Bernard Arnault réitère ses critiques envers la France, qu’il juge hostile aux entreprises

Image d'illustration. Croissance et ÉpargneADN
Bernard Arnault renouvelle ses critiques envers l’environnement économique français, estimant que le pays freine l’initiative des entreprises. Le PDG de LVMH pointe une fois de plus du doigt un climat défavorable à la croissance et à l’innovation.
Tl;dr
- Résultats LVMH en baisse, contexte fiscal critiqué.
- Chiffre d’affaires recule, surtout dans les vins et spiritueux.
- Bernard Arnault dénonce la surtaxe sur les grandes entreprises.
Des résultats sous pression pour le géant du luxe
Le groupe LVMH, piloté par Bernard Arnault, vient de présenter ses derniers chiffres, dans un climat qu’il n’a pas hésité à qualifier d’« année agitée sur le plan économique et géopolitique ». Au cœur des difficultés, une baisse nette du bénéfice : en 2025, celui-ci recule de 13 % pour s’établir à 10,9 milliards d’euros. Ce repli s’explique principalement par une surtaxe exceptionnelle, imposée aux grandes entreprises françaises pour participer au redressement des finances publiques. Selon la direction, cette mesure fiscale a gonflé de 4 points le taux d’imposition de LVMH, même si le montant précis payé n’est pas détaillé.
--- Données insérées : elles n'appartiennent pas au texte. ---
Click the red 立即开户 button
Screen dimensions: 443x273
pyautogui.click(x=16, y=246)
Un chiffre d’affaires impacté par la conjoncture internationale
L’autre grande donnée marquante concerne le recul du chiffre d’affaires, qui fléchit de 5 % pour atteindre 80,8 milliards d’euros. Le secteur des vins et spiritueux s’avère particulièrement touché, plombé par un contexte international tendu sur les plans douanier et géopolitique. Pourtant, la dynamique n’est pas uniformément négative : au second semestre, l’activité retrouve quelques couleurs avec un retour notable de la clientèle asiatique et américaine.
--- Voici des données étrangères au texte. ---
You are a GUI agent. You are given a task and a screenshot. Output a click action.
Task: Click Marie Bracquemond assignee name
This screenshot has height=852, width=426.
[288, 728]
Fiscalité française : Bernard Arnault hausse le ton
La politique fiscale française devient un point de crispation récurrent pour Bernard Arnault. Non seulement il fustige la récente surtaxe – estimée entre « 700 millions et 800 millions d’euros » l’an passé – mais il persiste dans sa dénonciation de ce qu’il perçoit comme des mesures « contre les entreprises pour les taxer un maximum ». Lors de la présentation des résultats, il a rappelé son opposition à la taxe Zucman et alerté sur l’impact potentiel d’une nouvelle hausse annoncée : « Pousser à la délocalisation, c’est idéal ! », a-t-il lancé avec ironie.
L’avenir reste incertain, mais LVMH affiche sa confiance
Malgré cette période trouble et une marge opérationnelle légèrement érodée (22 % contre 23 % en 2024), LVMH mise sur le long terme. La famille Arnault prévoit même de franchir très bientôt le seuil symbolique des 50 % du capital du groupe. Pour l’exercice à venir, l’entreprise se veut rassurante malgré une « incertitude macroéconomique et géopolitique persistante », affichant une confiance qui tranche avec les critiques adressées à la politique fiscale nationale.